June 12, 2012-Timmy Stevens, of Zanesville, shoots his good friend John Davis III just south of Malta and then disposes of the body into a wooded area in the county.
Nov. 2, 2013-Thomas Pace allegedly stabs Dustin Drone during a dispute in Morgan County resulting in Drone's death.
March 25-Jacob M. Harrod reportedly kills his mother, 46-year-old Lisa Kangas, at her McConnelsville residence, hitting her with a frying pan and choking her to death before dumping her body in the Muskingum River.
A year prior to Pace's scheduled trial, a similar incident-familiar men involved in a fight that somehow quickly escalated to death-resulted in a murder conviction and life sentence for 41-year-old Timothy Stevens, who shot his good friend John Davis III and then hid his body in a densely wooded area of the county.
The most recent murder, a matricide that is believed to have happened March 25, could possibly see a trial this year as well.
That will depend on whether 22-year-old Jacob M. Harrod is found competent to stand trial for reportedly killing his mother in their shared McConnelsville home at the behest of voices in his head.
Harrod allegedly hit his mother, 46-year-old Lisa Kangas, with a frying pan and then choked her to death before wrapping her body in a blanket and disposing of it in the Muskingum River.
A hearing regarding Harrod's competency and potential insanity plea has yet to be scheduled, but will be the next hearing in his case, according to Morgan County Clerk of Courts Carma Johnson.
Also in Howdyshell's tenure, a 17-year-old boy was tried as an adult for raping and murdering a woman that relatives described as a mother figure to the boy.
Travis L. Fischer was sentenced in November 2009 to life in prison for the June killing of Abi S. Matthews, a 35-year-old mother of three.
The spat of murders is unusual, said Johnson, who has worked in the local legal community for more than 30 years. Typically, years will pass between such violent crimes. And when one does happen in the small communities of Morgan County-where practically everyone knows one another-it hits hard, said Johnson.
"In a small community you know everybody. You know the families involved," she said.
While the once-a-year murder rate is admittedly high for a county that is comparable to the city of Marietta in population size, the trend is not indicative of a culture of violence, said Howdyshell.
"I don't consider them to be Franklin County type of murders," he said.
The murders are not random acts of violence like drive-by shootings or muggings burglaries gone wrong, he noted. Rather, most of them have domestic roots.
"All of these are just odd ball things," said Howdyshell.
In fact, the trend stretches back to before 2008. Since then, the county has had six murders.
One, a murder-suicide involving a brother and sister in Deerfield Township in July 2009, never resulted in criminal charges.

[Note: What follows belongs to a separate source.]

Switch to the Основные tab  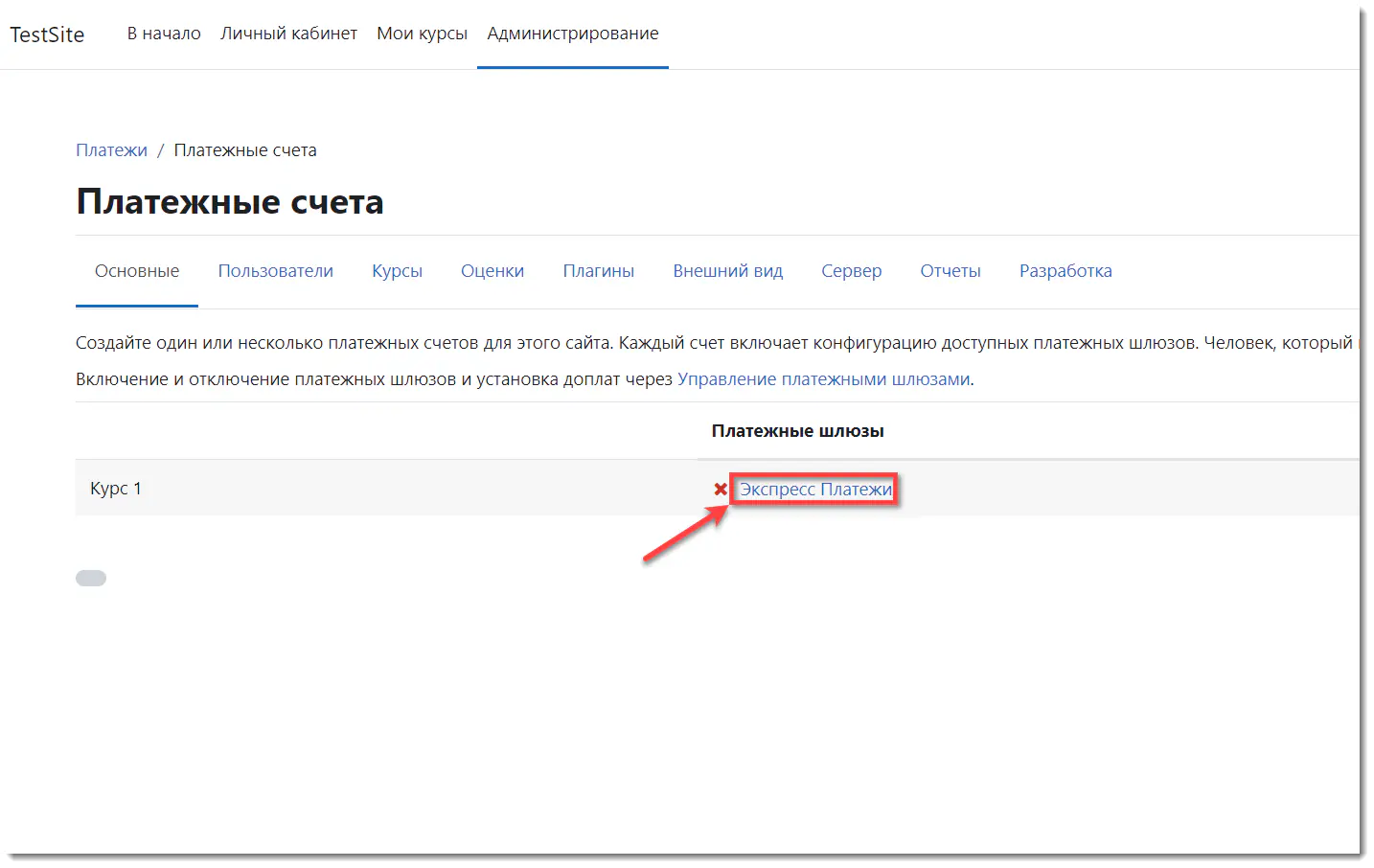137,271
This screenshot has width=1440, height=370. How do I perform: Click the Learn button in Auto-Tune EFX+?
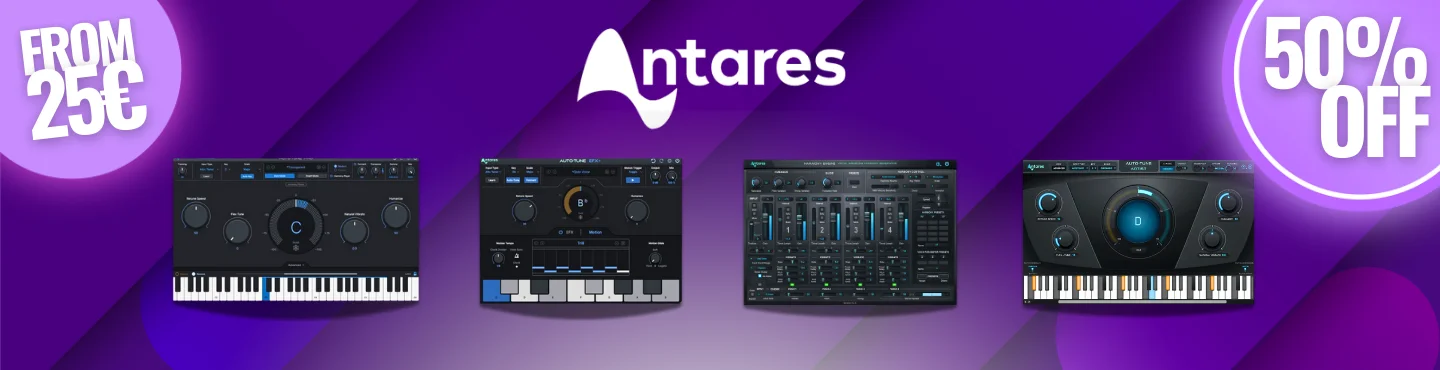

In 2008-before Howdyshell took office-three young adults were guests in the home of 49-year-old Rodney Spencer when an argument led to the three beating Spencer and then burning him alive in his home.
The six murders equal the number that Washington County-more than four times larger than Morgan County in terms of population-has seen in the same six year time frame.
Morgan County Commissioner Tim VanHorn noted that crime as a whole seems to be on the rise in Morgan County lately.
"There seems to be a lot more breaking and entering and stealing," said VanHorn, tying the rise in property crime in with the increased value of scrap metal among other things.
There have already been three bank robberies in the county this year alone.
But VanHorn said he is hopeful that the violent crimes are an anomaly and not part of the overall trend.
"I don't know if it's just the fact that we had not had any murders for so many years, and it just catches up with you or if it is a problem with the crime rate," he said. "I hope it's not the latter."
VanHorn pointed to the county's mental health services levy and available mental health care as a shining light. While plenty of individuals use the services and while the court uses it as a component for sentencing, not everyone is aware of its availability, he said.
"It's used quite a bit, but maybe not as much as it could be," he said.